Aber das war doch Kandinsky! Auch er selbst reklamierte für sich, 1911 das erste abstrakte Bild gemalt zu haben. Hilma af Klimt reklamierte nichts, war in keiner Künstlergruppe, stellte nicht aus und landete folgerichtig nicht in den kunsthistorischen Werken über die Moderne. Doch es war sie, die 1906 das erste abstrakte Bild malte. Erst Jahrzehnte nach ihrem Tod wird die Kunstwelt aufmerksam auf sie, eine Retrospektive 2013 zeigt Teile ihres großen, großformatigen, bunten und mystischen Werks. Mit kenntnisreichen Auskünften – auch aus ihren eigenen Aufzeichnungen, einer inspirierten und atmosphärischen Kameraführung und inszenierten Impressionen zum Schaffensprozess gelingt Halina Dyrschka in „Jenseits des Sichtbaren – Hilma af Klint“ (Odeon) das lebhafte und verblüffende Porträt einer von der männlich dominierten Kunstgeschichte ignorierten Pionierin.

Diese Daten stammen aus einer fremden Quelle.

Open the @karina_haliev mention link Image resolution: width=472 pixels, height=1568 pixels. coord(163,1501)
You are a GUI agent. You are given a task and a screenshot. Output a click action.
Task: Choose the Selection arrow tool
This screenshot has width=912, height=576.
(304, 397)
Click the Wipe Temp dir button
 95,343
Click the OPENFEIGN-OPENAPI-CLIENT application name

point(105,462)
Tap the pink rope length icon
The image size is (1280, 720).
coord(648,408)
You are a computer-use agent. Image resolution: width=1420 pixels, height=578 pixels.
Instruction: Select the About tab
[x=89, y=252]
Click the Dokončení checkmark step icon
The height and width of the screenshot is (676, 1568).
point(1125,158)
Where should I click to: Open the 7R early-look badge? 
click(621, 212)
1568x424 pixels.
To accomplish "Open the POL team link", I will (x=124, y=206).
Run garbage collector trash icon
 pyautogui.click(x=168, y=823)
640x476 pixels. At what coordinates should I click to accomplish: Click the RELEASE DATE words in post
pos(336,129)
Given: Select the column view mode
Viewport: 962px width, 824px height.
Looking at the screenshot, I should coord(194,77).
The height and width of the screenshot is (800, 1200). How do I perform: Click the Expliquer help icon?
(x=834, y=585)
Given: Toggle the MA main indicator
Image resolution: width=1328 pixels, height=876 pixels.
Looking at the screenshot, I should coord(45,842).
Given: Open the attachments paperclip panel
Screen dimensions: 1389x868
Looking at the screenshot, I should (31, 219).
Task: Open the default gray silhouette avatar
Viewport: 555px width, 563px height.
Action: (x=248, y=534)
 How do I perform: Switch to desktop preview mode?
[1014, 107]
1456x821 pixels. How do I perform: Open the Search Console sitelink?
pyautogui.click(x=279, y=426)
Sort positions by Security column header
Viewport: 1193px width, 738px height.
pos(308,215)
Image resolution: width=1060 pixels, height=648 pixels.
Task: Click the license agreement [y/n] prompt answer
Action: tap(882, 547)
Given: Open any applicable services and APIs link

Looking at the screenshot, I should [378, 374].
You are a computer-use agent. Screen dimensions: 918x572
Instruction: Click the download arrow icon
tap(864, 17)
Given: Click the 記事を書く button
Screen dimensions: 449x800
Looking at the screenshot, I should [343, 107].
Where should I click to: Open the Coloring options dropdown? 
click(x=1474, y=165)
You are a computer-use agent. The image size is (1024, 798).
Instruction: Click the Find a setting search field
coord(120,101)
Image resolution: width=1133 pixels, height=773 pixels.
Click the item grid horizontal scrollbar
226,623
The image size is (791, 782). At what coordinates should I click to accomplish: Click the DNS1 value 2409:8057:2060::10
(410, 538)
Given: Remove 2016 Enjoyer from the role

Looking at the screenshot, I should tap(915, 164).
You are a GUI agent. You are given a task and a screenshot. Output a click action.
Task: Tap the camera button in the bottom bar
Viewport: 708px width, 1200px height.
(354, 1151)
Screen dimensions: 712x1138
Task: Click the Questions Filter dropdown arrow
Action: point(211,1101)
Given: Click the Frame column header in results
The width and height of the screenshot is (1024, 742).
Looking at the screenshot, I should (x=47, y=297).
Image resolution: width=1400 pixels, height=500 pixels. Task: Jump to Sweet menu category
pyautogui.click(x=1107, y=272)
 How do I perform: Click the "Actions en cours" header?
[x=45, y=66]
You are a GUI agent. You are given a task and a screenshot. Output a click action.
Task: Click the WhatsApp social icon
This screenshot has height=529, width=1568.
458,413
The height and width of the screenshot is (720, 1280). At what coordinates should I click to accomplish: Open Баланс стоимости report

Außerdem neu in den Kinos: Autumn de Wildes Neuverfilmung des Jane-Austen-Klassikers „Emma“ (Cinedom, Cinenova, Rex am Ring, UCI, OmU im Metropolis), Ulrike Ottingers Paris-Erinnerungen „Paris Calligrammes“ (Filmpalette, am 4.3. um 20 Uhr im Filmforum mit der Regisseurin), Silke Schranz' und Christian Wüstenbergs Doku „Spitzbergen - Auf Expedition in der Arktis“ (Cinenova) und Richard Stanleys Sci-Fi-Trash „Die Farbe aus dem All“ (OmU in den Lichtspielen Kalk und in der Traumathek, OV im Rex am Ring). Dazu starten Dave Wilsons RoboCop-Actioner „Bloodshot“ (Cinedom, Cineplex, UCI), Wilson Yips Martial-Arts-Finale „Ip Man 4: The Finale“ (Autokino Porz, Cinedom, Cineplex, UCI) sowie das neue Pixar-Abenteuer „Onward: Keine halben Sachen“ (Autokino Porz, Cinedom, Cineplex, Metropolis, Rex am Ring, UCI).